There's Only One Way To Save The Great Barrier Reef: Stop Climate Change

    "We can have our fossil fuels or we can have a healthy, functioning reef, but we can’t have both."

    All the Australian government's much-hyped efforts to save the Great Barrier Reef will be for nothing if climate change isn't stopped, according to a new report.

    For the last year, as the severity of the coral bleaching crisis on the Great Barrier Reef has become more and more clear, the Australian government has pointed to one thing to illustrate its efforts at saving the reef: the Reef 2050 plan.

    The plan is a range of measures aimed at improving water quality, managing land use, updating fishing and shipping regulations, and protecting the reef's wildlife.

    But a new report published in scientific journal Nature says all the measures contained in the Reef 2050 plan will be for nothing if sea temperatures continue to rise.

    The report is the work of dozens of scientists and was headed up by James Cook University professor Terry Hughes, whose research first uncovered 2016's unprecedented coral bleaching event. It has found that improved water quality provides little protection from climate change.

    Coral bleaching occurs when abnormally high sea temperatures cause corals to expel tiny photosynthetic algae called zooxanthellae, turning the coral white, and often killing it.

    The 2016 coral die-off was the worst on record, with more than two-thirds of corals killed in some areas, and almost 90% of surveyed reefs affected. Just last week, the Great Barrier Reef Marine Park Authority (GBRMPA) announced that another mass bleaching event is underway — the first time bleaching events have occurred in back-to-back years.

    There have been two other recorded mass bleaching events – one in 1998 and another in 2002 – but the Nature report says the 2016 episode marked a "fundamental shift" away from viewing each event as an individual episode.

    "The cumulative, combined footprint of all three major bleaching events
    now covers almost the entire Great Barrier Reef Marine Park," the report states.

    The study found that past exposure to bleaching does nothing to increase coral's resistance to extreme heat stress.

    The Australian federal government has long talked up improved water quality as one way to ensure the reef is able to recover in the short term, while pointing to the emissions reductions targets agreed to under the Paris climate agreement as a long-term plan for reef sustainability.

    "Climate change is the number one threat to the reef, together with water quality issues," federal environment minister Josh Frydenberg told the ABC last month.

    "We have been very successful to date, with 151 different measures, more than 30 of which have been completed to reduce the sediment run-off, to reduce the nitrogen and pesticides run-off into the reef, to tackle the crown-of-thorns starfish, and also the work that we're doing more broadly to reduce climate change."

    A spokesperson for Queensland's Department of Environment and Heritage Protection backed Frydenberg, saying water management provides an important layer of protection for the reef.

    "One of the premises of the article being published in Nature is that local actions such as the reducing pollutants and improving water quality ... would not of themselves prevent coral bleaching, what they will do is significantly improve the reef’s recovery from such events," the spokesperson said.

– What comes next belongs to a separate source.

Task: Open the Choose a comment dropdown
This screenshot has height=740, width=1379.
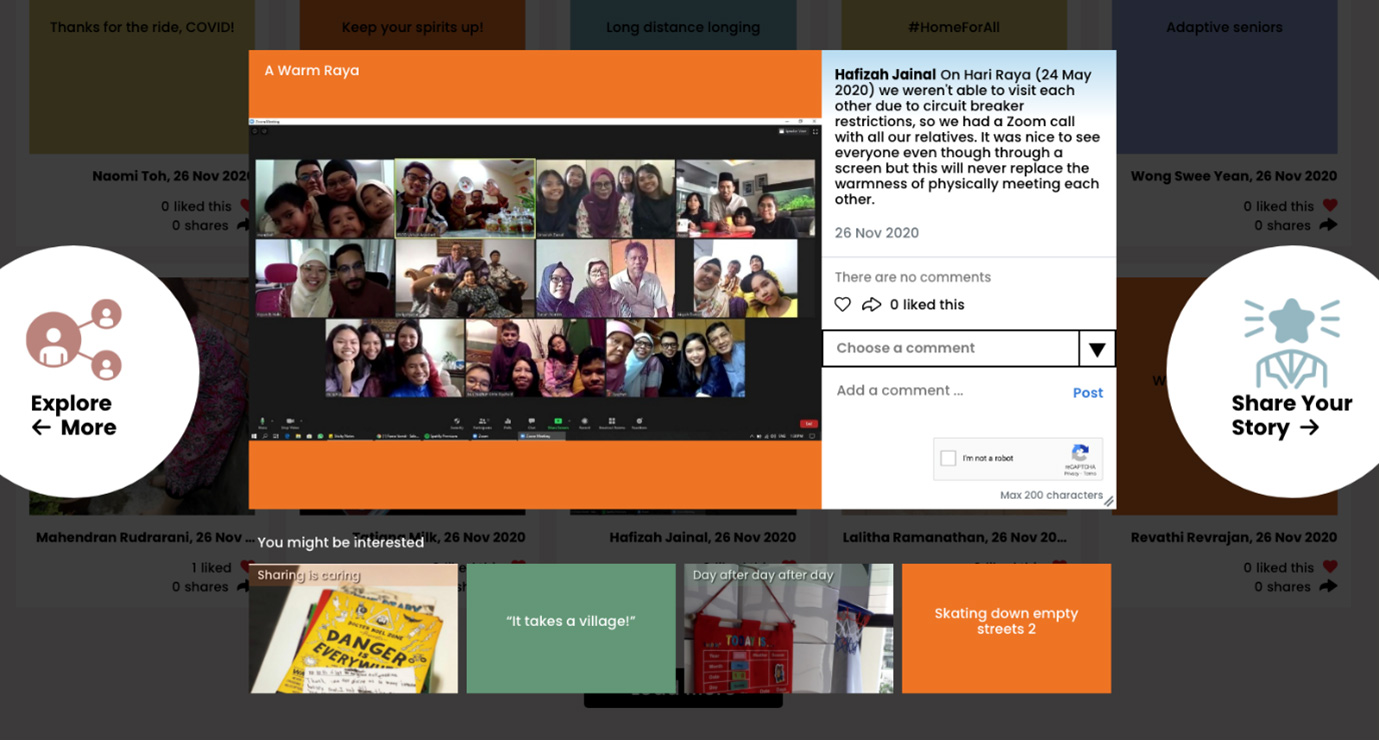Action: pyautogui.click(x=950, y=348)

    But one of the Nature report's authors, professor of marine biology at James Cook University Sean Connolly, told BuzzFeed News that will no longer cut it.

    "Water quality can help reefs recover from the effects of bleaching, but it doesn’t provide any resistance to bleaching," he said. "The only thing that mattered was how hot it was in 2016."

    Connolly said the only solution that will save the reef in the long term was a serious commitment to tackling climate change.

    "If we don’t transition quickly to a zero-carbon-emission global economy, then bleaching events will simply get more frequent. The greatest water quality in the world is not going to protect reefs if that continues to happen."

    Connolly pointed to the Adani Carmichael coal mine, proposed for Queensland's Galilee Basin, as the biggest threat to the reef.

    The mine, which will produce 60 million tonnes of coal a year and significantly contribute to Australia’s greenhouse gas emissions, has the backing of the state and federal governments, which say it will create thousands of jobs.

    Frydenberg has dismissed concerns about the mine, saying it is 300km away from the reef, but Connolly says the mine's location makes no difference.

    "The threat is that if that coal is dug up and burned, it doesn’t matter where it’s burned, then it will be virtually impossible to keep warming to two degrees," Connolly warned.

    "We can have our fossil fuels or we can have a healthy, functioning reef, but we can’t have both," he said.